ESTRATTO DEL DOCUMENTO:
Purtroppo gli episodi di razzismo, formale e sostanziale, sono quotidiani. Il caso più eclatante di qualche giorno fa racconta la vicenda – avvenuta a Cantù, in provincia di Como – del medico di origini camerunensi, Andi Nganso, che si è visto rifiutare una visita da parte di una paziente, la quale lo ha insultato dicendogli «io non mi farò mai toccare da un medico negro». Non è allora un caso che il 30° e ultimo Rapporto Eurispes ci racconta un’Italia insicura, confusa e malinformata. Un dato lampante che si evince dal rapporto è quello che riguarda proprio la percezione sugli stranieri: un italiano su quattro è convinto che gli stranieri in Italia sono all’incirca il 24%, quando invece l’incidenza reale della popolazione straniera nel Paese è dell’8%.

ATTIVITÀ DA SVOLGERE:
a – Traduci in inglese questa frase del brano sul razzismo: «Non è allora un caso che il 30° e ultimo Rapporto Eurispes ci racconta un’Italia insicura, confusa e malinformata.»
b – Riproduci fedelmente il passo del brano sul razzismo da "Purtroppo gli episodi" a "Paese è dell’8%.".
c – Prosegui il brano sul razzismo a partire dalla sua ultima frase.

Record archiviati:
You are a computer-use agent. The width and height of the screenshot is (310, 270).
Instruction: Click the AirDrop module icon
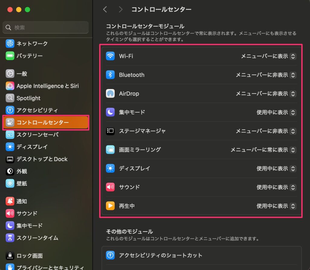(x=110, y=94)
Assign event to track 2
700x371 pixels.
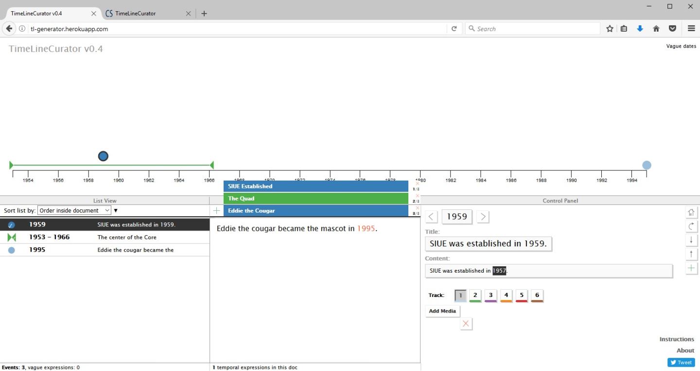475,296
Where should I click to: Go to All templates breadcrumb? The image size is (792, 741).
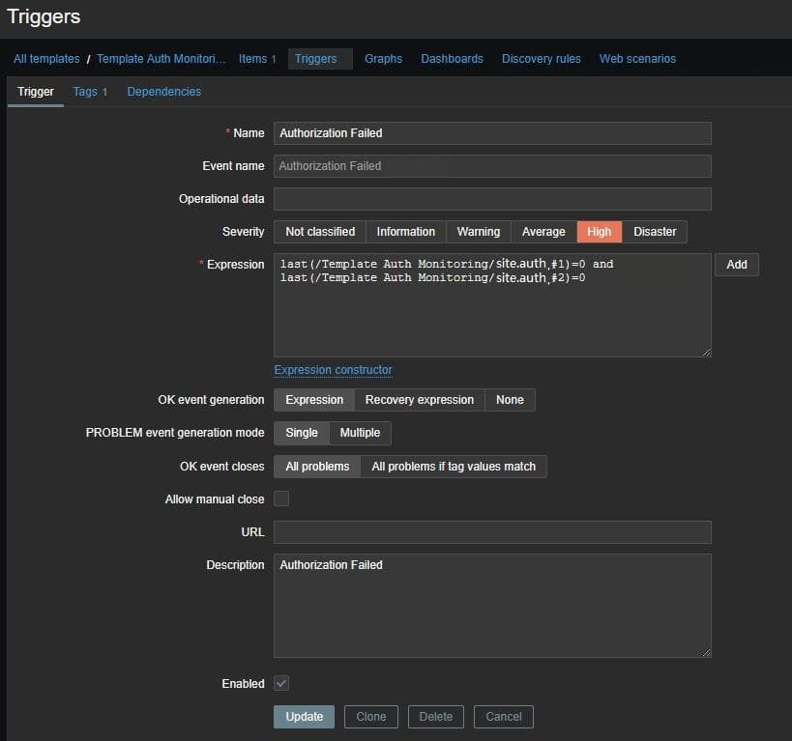pyautogui.click(x=46, y=59)
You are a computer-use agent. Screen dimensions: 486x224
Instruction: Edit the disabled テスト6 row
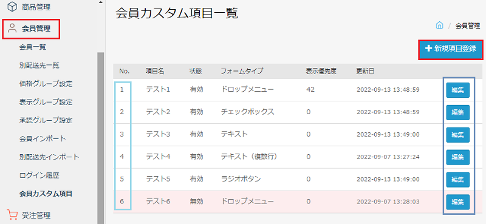pyautogui.click(x=458, y=202)
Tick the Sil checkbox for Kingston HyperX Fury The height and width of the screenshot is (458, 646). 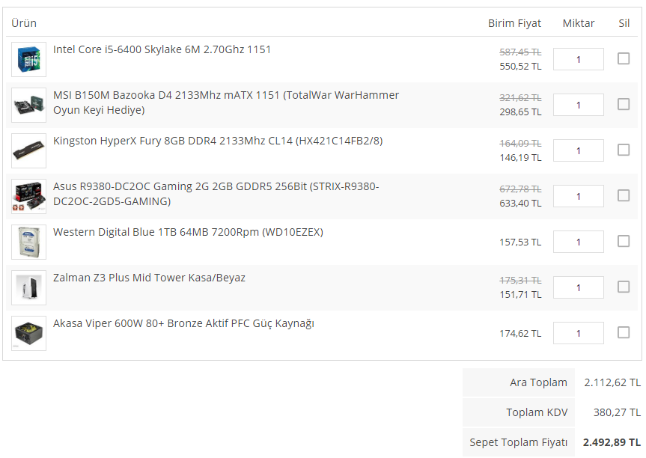624,150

SOLUZIONI DEGLI ESERCIZI:
a – It is therefore no coincidence that the 30th and latest Eurispes Report describes an Italy that is insecure, confused and misinformed.

b –
Purtroppo gli episodi di razzismo, formale e sostanziale, sono quotidiani. Il caso più eclatante di qualche giorno fa racconta la vicenda – avvenuta a Cantù, in provincia di Como – del medico di origini camerunensi, Andi Nganso, che si è visto rifiutare una visita da parte di una paziente, la quale lo ha insultato dicendogli «io non mi farò mai toccare da un medico negro». Non è allora un caso che il 30° e ultimo Rapporto Eurispes ci racconta un’Italia insicura, confusa e malinformata. Un dato lampante che si evince dal rapporto è quello che riguarda proprio la percezione sugli stranieri: un italiano su quattro è convinto che gli stranieri in Italia sono all’incirca il 24%, quando invece l’incidenza reale della popolazione straniera nel Paese è dell’8%.

c –
La paura genera diffidenza e la diffidenza è il fattore principale che mette in moto i meccanismi della discriminazione e dell’emarginazione. Ma la paura stessa è il risultato di una profonda sfiducia. La sfiducia, Desmond Tutu, probabilmente non sapeva nemmeno cosa fosse. Correva l’anno 1985 – esattamente 33 anni fa oggi – quando Tutu divenne il primo arcivescovo nero di Città del Capo. Siamo in Sudafrica, nei pieni anni ‘80, e il regime dell’apartheid è ancora presente. Contemporaneamente, negli altri stati africani, il fenomeno della segregazione razziale s’era quasi del tutto estinto. Solo un anno prima Tutu ricevette il Nobel per la Pace come riconoscimento per l’incessante impegno nella lotta contro l’apartheid.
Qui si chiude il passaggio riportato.